Excess retained solvent in the printed film degrades vacuum levels during metallization. Poor vacuum means poor aluminum adhesion. If the metallizer operator reports slow pump-down times, look upstream at the printer’s drying settings.

5. Printing Rollers

  • Use fresh rubber rollers for varnish application. Worn rollers deliver uneven coating thickness.
  • Inspect transfer (ductor) rollers regularly. Uneven ink transfer at this stage compounds through every downstream step.

6. Doctor Blades

Switch to ceramic doctor blades. Standard steel blades wear faster under the abrasive varnish formulations, and worn blades produce those fine streak lines that show up most clearly in the transparent wash windows.


Conclusion

Wash-aluminum composite packaging delivers what standard metallized film can’t: brilliant metallic graphics next to transparent product windows, all in one structure. Premium FMCG brands keep adopting it because it moves product off the shelf.
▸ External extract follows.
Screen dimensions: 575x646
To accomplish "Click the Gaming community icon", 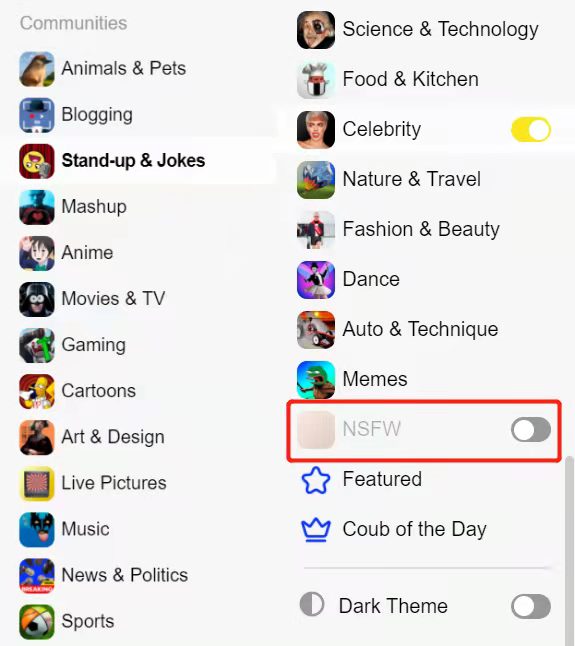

When used for food-contact applications, the full laminate structure must comply with FDA food contact substance regulations for migration limits and material safety.

The process demands attention to detail — varnish selection, registration control, solvent management, and blade maintenance all interact. But when the controls are dialed in, the result is a differentiated packaging format with genuine shelf impact.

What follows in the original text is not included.